Most Controversial TV Shows: Love Island's affair with suicide, depression and 'brainwashed' contestants
Popular reality show 'Love Island' seems to be a magnet for controversies, after three people associated with the show committed suicide and a former contestant blamed the show for 'ruining' her life
'Love Island' may have made its debut in 2019 in the US, but people in the UK are way too familiar with the hit reality show. Every year thousands of youngsters go through grueling screening sessions to make it to the popular reality show. But is all the hype and glitz surrounding the show justified? A close look at the show and its participants may leave you second-guessing if this entertaining yet addictive reality show is as harmless as it seems to be.
When Caroline Flack, the hostess of UK 'Love Island' committed suicide earlier this year, she became the third person associated with 'Love Island' to commit suicide. Before her, contestants Sophie Gradon and Mike Thalassitis had taken their lives after appearing on the hit reality show. While appearing on this popular reality show is a sure-shot way to achieve fame and success, the downside involves being subject to public scrutiny and endless trolling. Unfortunately, it took the showrunners some time to realize it and make mental health care among the show's cast members a priority.

| Exercises to complete |
(1) In the Love Island article, rewrite the stretch from "When Caroline Flack, the" through "members a priority.", replacing "Caroline Flack" with "the show's host".
(2) Name every person the Love Island article says took their own life.
(3) Extend the Love Island article from its final sentence.
The lines after this have nothing to do with the Love Island article.

| Given records |
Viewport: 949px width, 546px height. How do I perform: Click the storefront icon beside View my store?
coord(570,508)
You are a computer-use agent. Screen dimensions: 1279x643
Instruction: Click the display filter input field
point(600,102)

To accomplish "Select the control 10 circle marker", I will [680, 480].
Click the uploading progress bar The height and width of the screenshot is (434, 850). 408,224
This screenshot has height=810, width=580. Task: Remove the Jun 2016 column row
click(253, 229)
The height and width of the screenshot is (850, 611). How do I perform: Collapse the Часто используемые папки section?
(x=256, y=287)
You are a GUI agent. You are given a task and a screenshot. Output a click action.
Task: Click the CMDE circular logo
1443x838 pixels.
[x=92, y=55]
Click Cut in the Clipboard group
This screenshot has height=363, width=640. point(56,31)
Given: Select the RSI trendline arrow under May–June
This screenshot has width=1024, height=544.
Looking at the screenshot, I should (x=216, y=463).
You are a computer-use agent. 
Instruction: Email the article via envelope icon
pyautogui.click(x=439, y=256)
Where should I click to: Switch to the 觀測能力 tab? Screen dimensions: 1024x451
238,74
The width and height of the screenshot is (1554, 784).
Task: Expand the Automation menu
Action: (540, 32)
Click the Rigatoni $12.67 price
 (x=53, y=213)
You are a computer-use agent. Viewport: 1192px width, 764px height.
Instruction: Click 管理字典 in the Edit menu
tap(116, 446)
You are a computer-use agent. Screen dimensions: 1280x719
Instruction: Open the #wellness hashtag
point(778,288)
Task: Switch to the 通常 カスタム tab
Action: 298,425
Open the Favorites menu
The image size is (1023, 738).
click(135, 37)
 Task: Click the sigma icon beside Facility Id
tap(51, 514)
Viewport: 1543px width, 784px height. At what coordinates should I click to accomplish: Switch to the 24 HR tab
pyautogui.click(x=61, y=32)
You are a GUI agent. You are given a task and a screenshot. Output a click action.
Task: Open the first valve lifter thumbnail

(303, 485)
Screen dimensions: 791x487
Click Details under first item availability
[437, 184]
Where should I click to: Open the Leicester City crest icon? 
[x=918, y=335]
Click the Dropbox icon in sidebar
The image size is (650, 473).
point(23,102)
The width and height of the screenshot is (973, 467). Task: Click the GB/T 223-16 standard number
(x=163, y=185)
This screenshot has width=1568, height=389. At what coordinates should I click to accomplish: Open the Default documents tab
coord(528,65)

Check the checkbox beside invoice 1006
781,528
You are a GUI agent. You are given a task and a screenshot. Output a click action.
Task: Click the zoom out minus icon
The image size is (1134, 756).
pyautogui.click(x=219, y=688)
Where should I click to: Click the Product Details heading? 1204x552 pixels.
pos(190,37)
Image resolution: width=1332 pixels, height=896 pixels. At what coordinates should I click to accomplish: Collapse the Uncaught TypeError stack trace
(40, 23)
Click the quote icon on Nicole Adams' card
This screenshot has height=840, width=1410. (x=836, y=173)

| Responses for each task |
(1)
When the show's host, the hostess of UK 'Love Island' committed suicide earlier this year, she became the third person associated with 'Love Island' to commit suicide. Before her, contestants Sophie Gradon and Mike Thalassitis had taken their lives after appearing on the hit reality show. While appearing on this popular reality show is a sure-shot way to achieve fame and success, the downside involves being subject to public scrutiny and endless trolling. Unfortunately, it took the showrunners some time to realize it and make mental health care among the show's cast members a priority.

(2) Caroline Flack, Sophie Gradon, Mike Thalassitis

(3)
Former Miss Great Britain Zara Holland, who appeared on 'Love Island' blames the show for ruining her life. Zara appeared on the show in 2016. During her stint on the show, she performed oral sex on one of her fellow contestants. Later, when the clip was aired, Zara was stripped off of her pageant title, saying that she "did not uphold the responsibility expected of the title".
Zara's life was never the same after she appeared on the show. In an interview with the Daily Mail, the former beauty queen revealed that she was on anti-depressants and regularly attending therapy sessions. She said, "That show screwed me up. I blame it for everything. What it does to the contestants is terrible." She claimed that she was "brainwashed" while on the show, and also expressed that the mental health support provided after the show was "minimal".
We may assume that people go on 'Love Island' with the hopes of finding love, but not all participants who appear on the show come looking for love. Take for instance Olivia Attwood, she appeared on the show in 2017. She has been extremely vocal about her intentions of appearing on the show and it has nothing to do with love. Olivia, like many other people, saw 'Love Island' as a quick ticket to fame, and appeared on the show just to get some quick launchpad to her career in the glamour world rather than in the hopes of finding her one true love.
The show has also come under fire for promoting unrealistic and unhealthy body image among its impressionable and young audience. All the contestants on the show have extremely well-chiseled bodies and perfect tan that leaves the gullible audience feeling uncomfortable and questioning about their own bodies. The Independent reported an interesting research study that showed the impact of such reality shows on youngsters.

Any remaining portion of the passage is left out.